Follow-up File: Fortini settles in to its redesign

Fortini is on South Higuera St in San Luis Obispo.
Fortini is on South Higuera St in San Luis Obispo. Tribune photo

Name: Anne Fortini

Job: Co-owner and interior designer

Business: Fortini

What they said then: In August 2011, The Tribune reported that Fortini Home Garden Design in San Luis Obispo was revamping its showroom, offices and identity.

Opened in 2003, the family-owned business had become known for furniture and home décor.

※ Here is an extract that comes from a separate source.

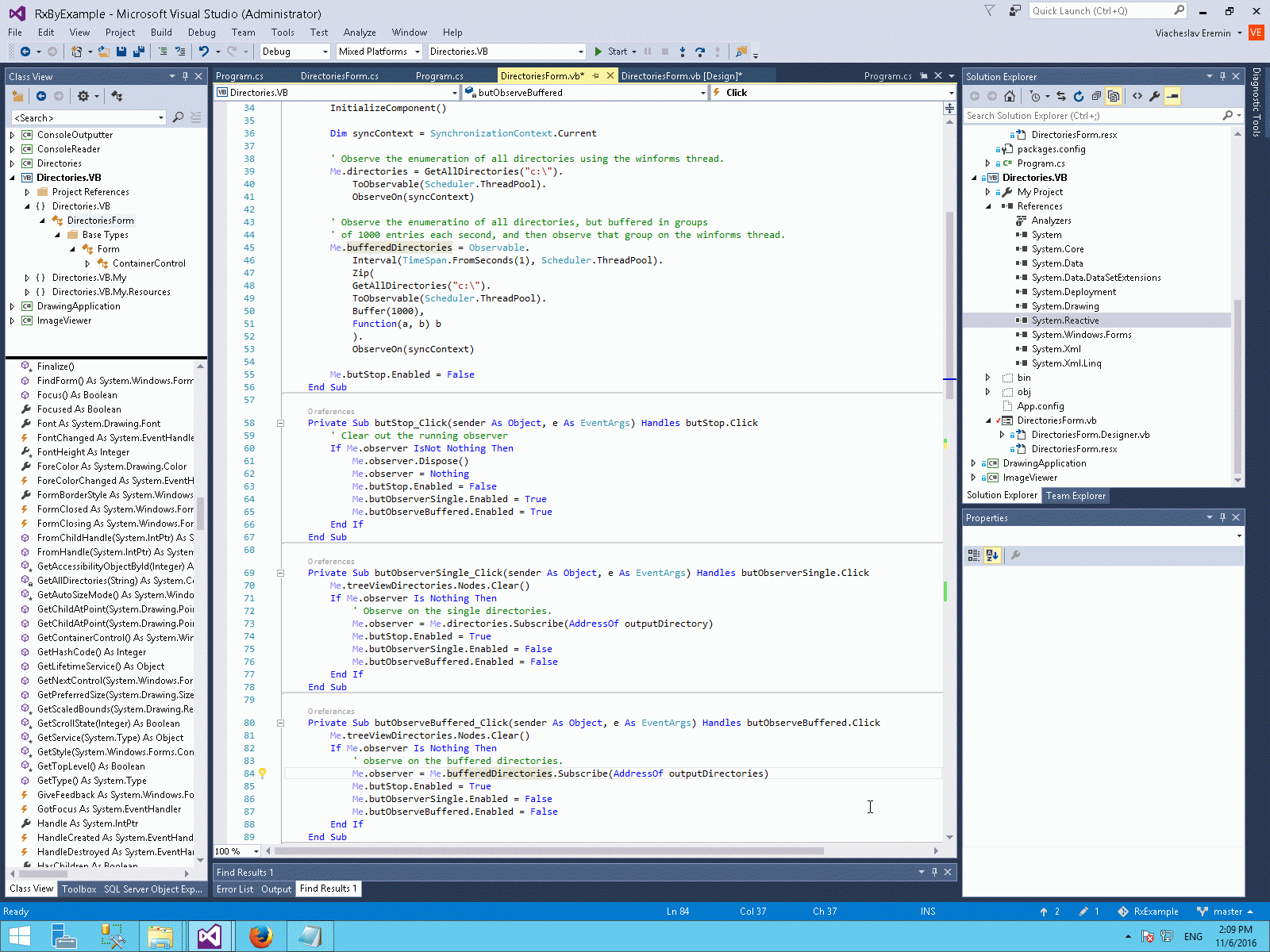
Task: Click the lightbulb quick actions icon
Action: click(263, 774)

But those sales were declining, while demand grew for its interior and landscape design.

“So much that we do is behind the scenes,” said Marisa Fortini. “We wanted to bring it all out onto the showroom floor and really highlight it.”

She oversees retail sales, while husband Ryan Fortini heads landscape design and mother-in-law Anne Fortini handles interior design. Jan Kepler oversees custom cabinetry.

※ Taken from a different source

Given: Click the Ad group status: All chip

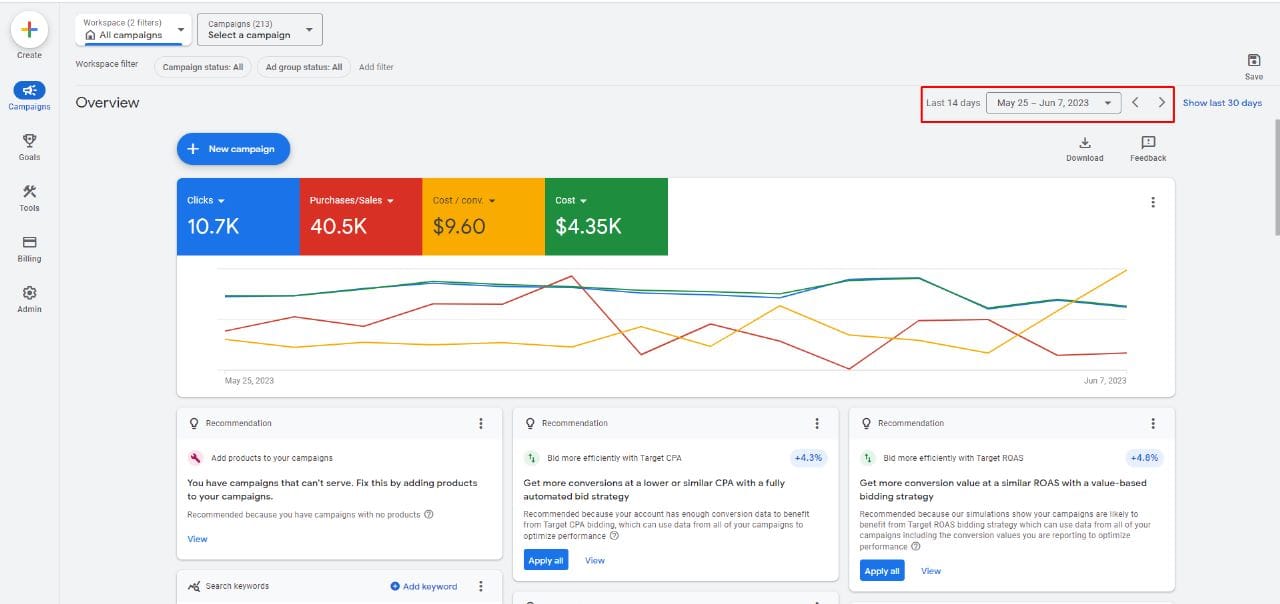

The showroom on South Higuera Street was reduced to just 1,500 square feet. The designers, who’d previously been tucked away in private offices, moved into workspaces that were part of the main showroom.

“We want people to travel through the store, make their way back and be able to talk to all of us,” Marisa Fortini said.

What she says now: As the San Luis Obispo company continues to hone its focus on design services, it has also simplified its name to just Fortini.

Recently, it also cut back its operating hours. Now closed Saturdays, the showroom is open 11 a.m. to 5 p.m. Tuesday through Friday.

“We began to shift into the design center mentality in January,” said Anne Fortini. “Our business shifted to become more project oriented. The retail traffic just wasn’t there.”

Today, close to 90 percent of its sales come from design services, Anne Fortini said. Four years ago, by comparison, design provided about 60 percent of sales.

“We’ve always had an emphasis on interior design,” she added, “but we were selling a lot more product in the retail sales.”

The eclectic mix in the showroom now includes furniture and décor inspired by Fortini’s current design projects, or styles that might appeal to those clients.

And while bringing the designers’ desks out into the open has definitely made them more accessible to the public, Anne Fortini has also discovered some downsides.

“It’s also disruptive in a lot of ways,” she admitted. “You may be working with a client and somebody comes up and needs an an- swer right away.” As a creative person, she tends to spread fabrics, paint samples and other inspirational items around her work space. “I tend to get messy. I have to clean it up every day,” she said. “When I need to concentrate, I find I go back in the old space.”